Novartis' PNH Treatment Bests AstraZeneca's in Phase III Trial

Novartis_Harold Cunningham/Getty Images

Courtesy of Harold Cunningham/Getty Images

New Phase III data shows Novartis’ experimental iptacopan demonstrated superiority against AstraZeneca subsidiary Alexion’s Soliris and Ultomiris in paroxysmal nocturnal hemoglobinuria (PNH).

Iptacopan is an investigational, first-in-class, oral targeted factor B inhibitor of the alternative complement pathway. The data adds supporting evidence to the potential of the drug, if approved, to become the first oral monotherapy for PNH.

“These results demonstrate iptacopan is superior to anti-C5 therapies in providing clinically meaningful increases in hemoglobin levels without the need for blood transfusions in PNH patients with residual anemia despite prior treatment with anti-C5s, and a significant proportion of these patients reach normal levels of 12g/dL or more,” a Novartis spokesperson told BioSpace.

PNH is a rare, chronic and serious complement-mediated blood disorder. The complement system is a part of the immune system that improves the ability of antibodies and phagocytes to attack and clear the body of pathogens. It is part of the innate immune system. 

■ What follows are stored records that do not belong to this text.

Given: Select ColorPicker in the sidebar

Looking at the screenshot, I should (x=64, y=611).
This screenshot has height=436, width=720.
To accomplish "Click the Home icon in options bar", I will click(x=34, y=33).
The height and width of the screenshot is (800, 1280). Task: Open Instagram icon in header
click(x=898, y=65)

The Novartis spokesperson told BioSpace the drug is “under investigation for multiple indications — including PNH, IgAN, C3G, atypical hemolytic uremic syndrome (aHUS), and immune complex membranoproliferative glomerulonephritis (IC-MPGN) — where there is significant unmet need.”

The company plans to discuss the next steps with regulators worldwide “and plan to include these results in our regulatory submissions for iptacopan for the treatment of PNH. Global filings are anticipated in 2023,” the spokesperson added.

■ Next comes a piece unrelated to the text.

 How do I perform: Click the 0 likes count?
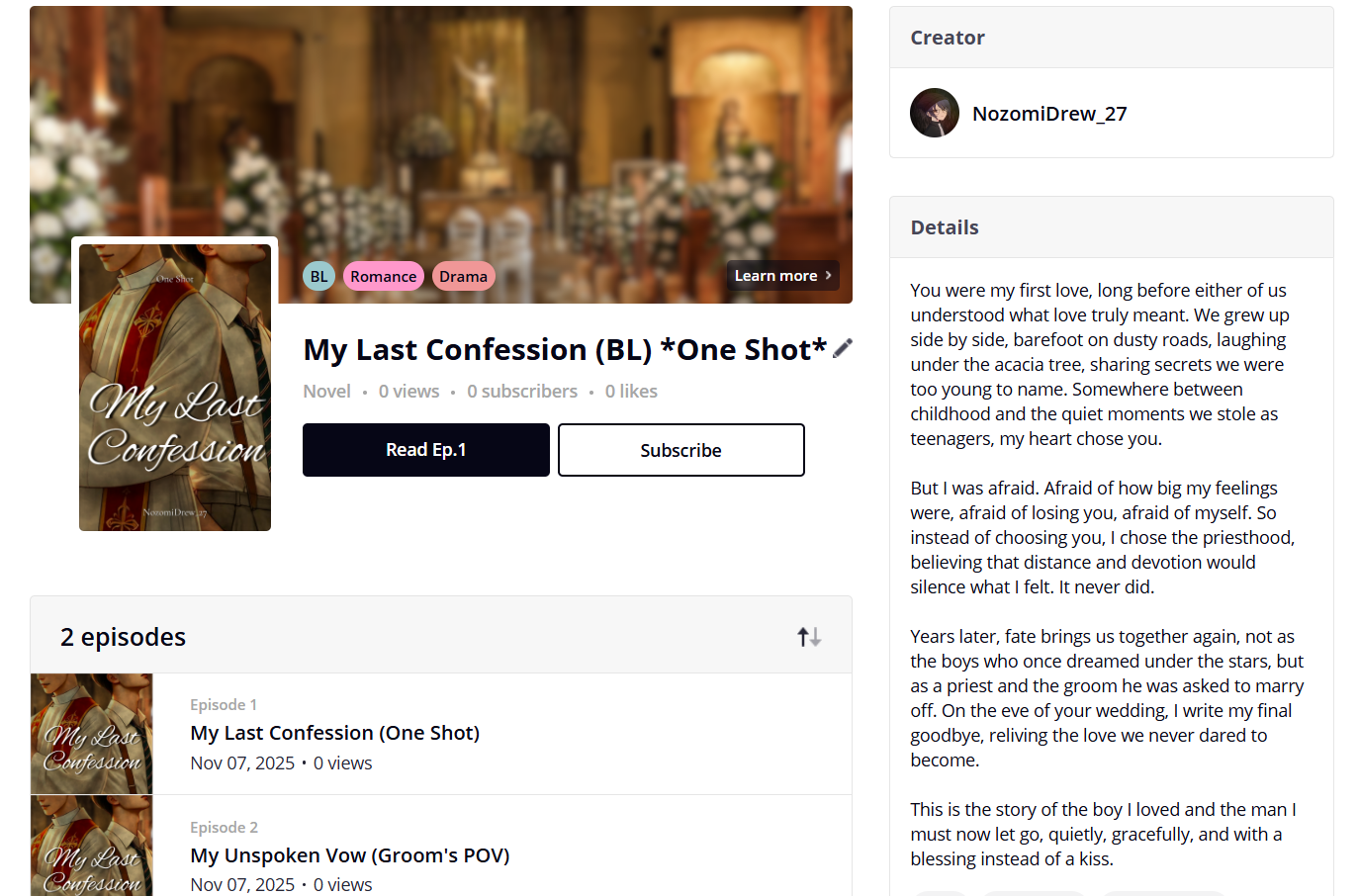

If approved, iptacopan would have an advantage in the market for PNH in that it would be the first-available oral drug.

Iptacopan vs. Soliris and Ultomiris

Iptacopan was compared to AstraZeneca/Alexion’s Soliris (eculizumab) and Ultomiris (ravulizumab). Both drugs are anti-complement component 5 (C5) monoclonal antibodies, approved for PNH and atypical hemolytic uremic syndrome, generalized myasthenia gravis and neuromyelitis optica spectrum disorder. 

Although all data was not released, topline results demonstrated a statistically significant and clinically meaningful increase in the percentage of patients receiving 200 mg twice-a-day of iptacopan. This hit hemoglobin-level increases of 2 g/dL or more from baseline within needing blood transfusions at 24 weeks compared to anti-C5 therapies, which was a primary endpoint of the trial. 

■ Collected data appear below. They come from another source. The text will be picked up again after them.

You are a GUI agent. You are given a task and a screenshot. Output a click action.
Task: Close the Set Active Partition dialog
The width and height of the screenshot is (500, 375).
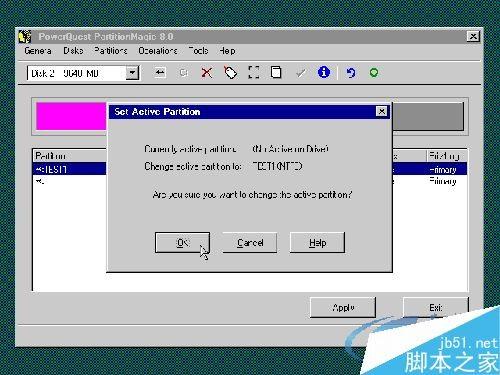click(382, 111)
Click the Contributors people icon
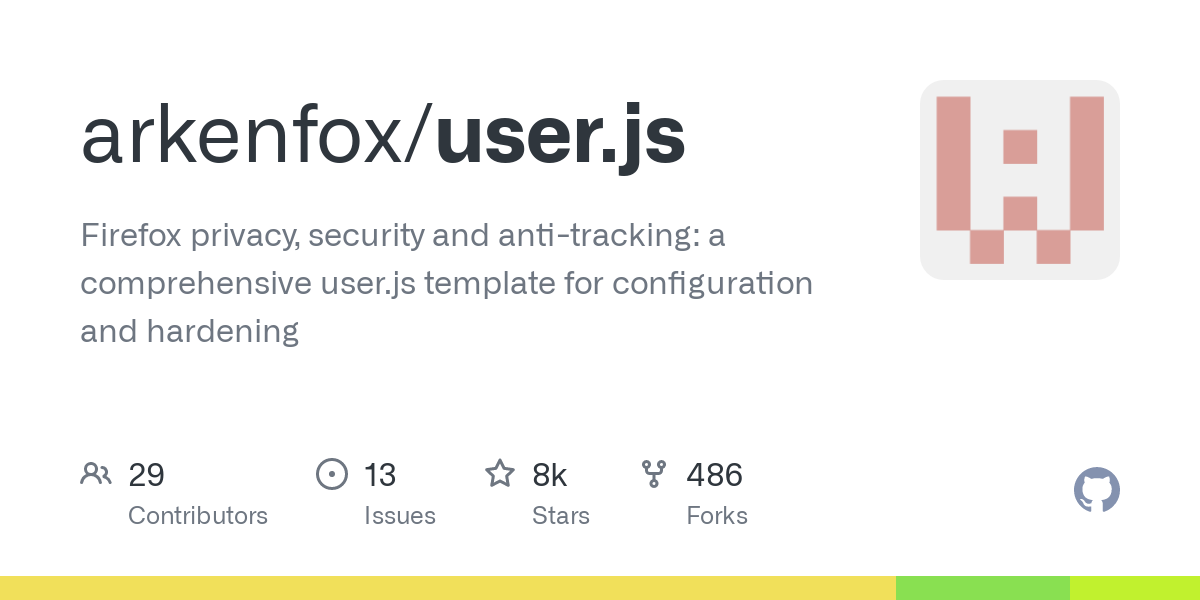The image size is (1200, 600). 96,474
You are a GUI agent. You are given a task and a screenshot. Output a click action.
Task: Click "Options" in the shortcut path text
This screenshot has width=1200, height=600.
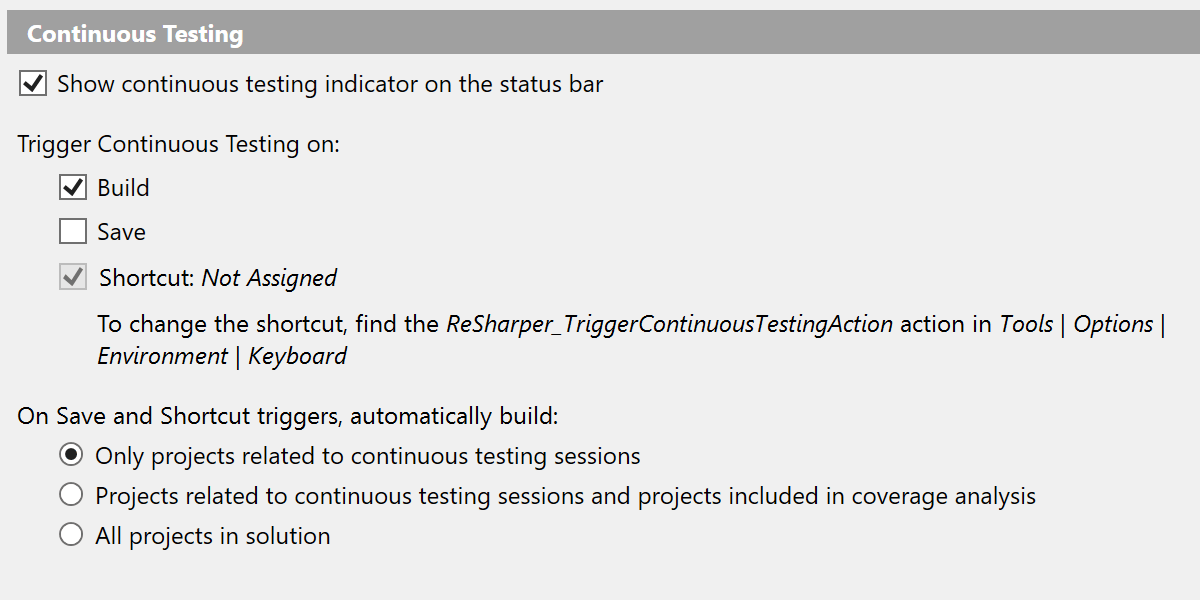pos(1113,324)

The study also showed a statistically significant and meaningful increase in the percentage of patients in the iptacopan cohort achieving hemoglobin levels of 12 g/dL or more without needing blood transfusions at 24 weeks compared to anti-C5 therapies, another primary endpoint. The drug was well tolerated.

In 2021, Soliris and Ultomiris raked in a combined $2.562 billion in sales.

AstraZeneca and Alexion aren’t just waiting for competitors to catch up. In September, Alexion announced an interim analysis of the Phase III ALPHA trial of danicopan, an investigational, oral factor D inhibitor, to be used with Ultomiris or Soliris in PNH.

The interim results demonstrated positive high-level results in these patients who experienced clinically significant extravascular hemolysis (EVH).

In addition to hitting the primary endpoint of change from baseline at 12 weeks, the study demonstrated key secondary endpoints, including transfusion avoidance and change in Functional Assessment of Chronic Illness Therapy (FACIT) Fatigue score.